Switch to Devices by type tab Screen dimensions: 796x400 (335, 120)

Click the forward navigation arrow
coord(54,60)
---
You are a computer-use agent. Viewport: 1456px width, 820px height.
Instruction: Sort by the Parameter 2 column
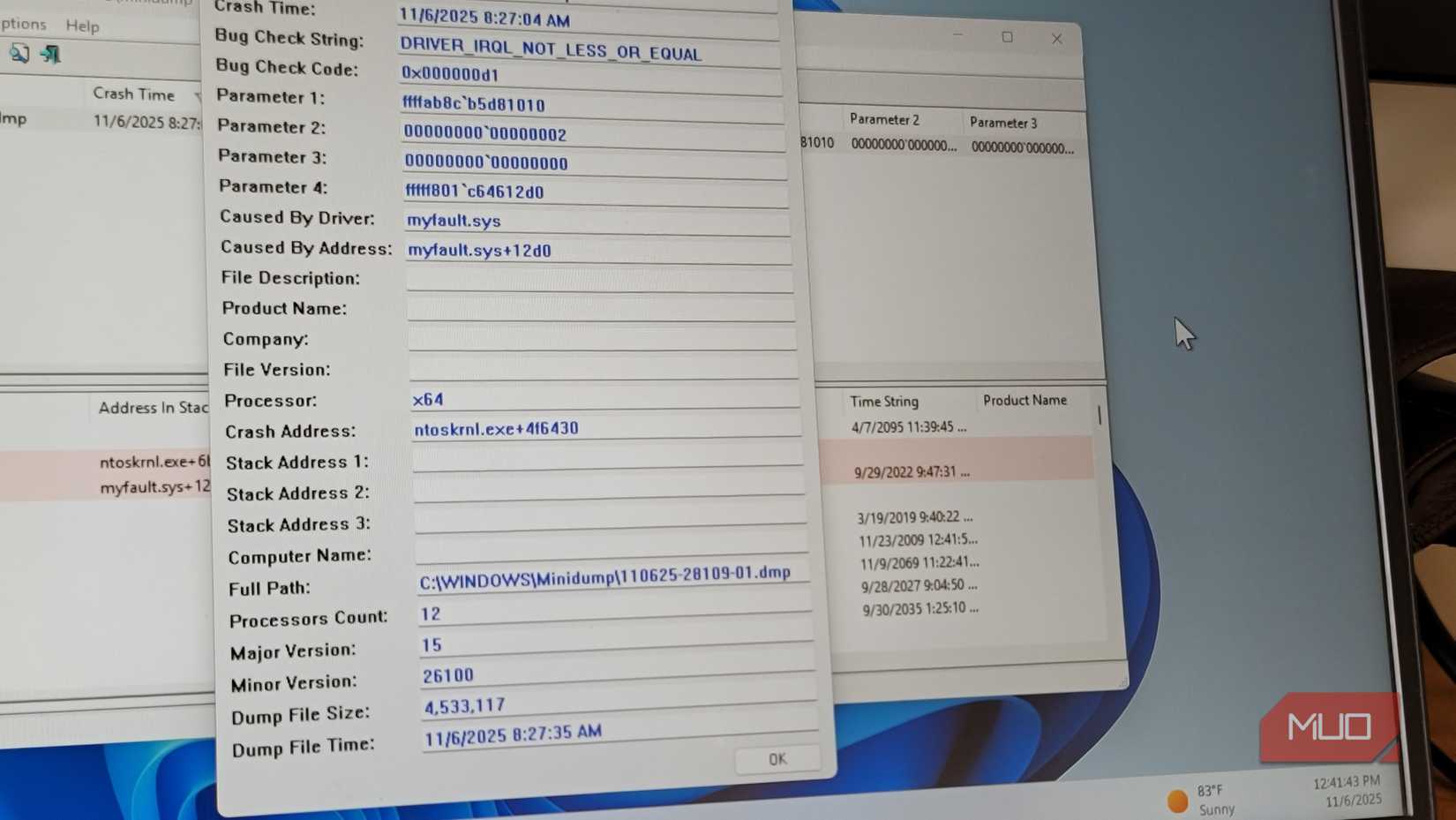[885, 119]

● Exercise description:
Rescale the listing from the line containing "Switch to Devices" through the line containing "coord(54,60)", reproducing each line with its request and multiplying every coordinate in the answers by 1.9, rounded to whole numbers with halves going up. Leave the requests and their format samples unchanged.

● Exercise output:
Switch to Devices by type tab Screen dimensions: 796x400 (637, 228)

Click the forward navigation arrow
coord(103,114)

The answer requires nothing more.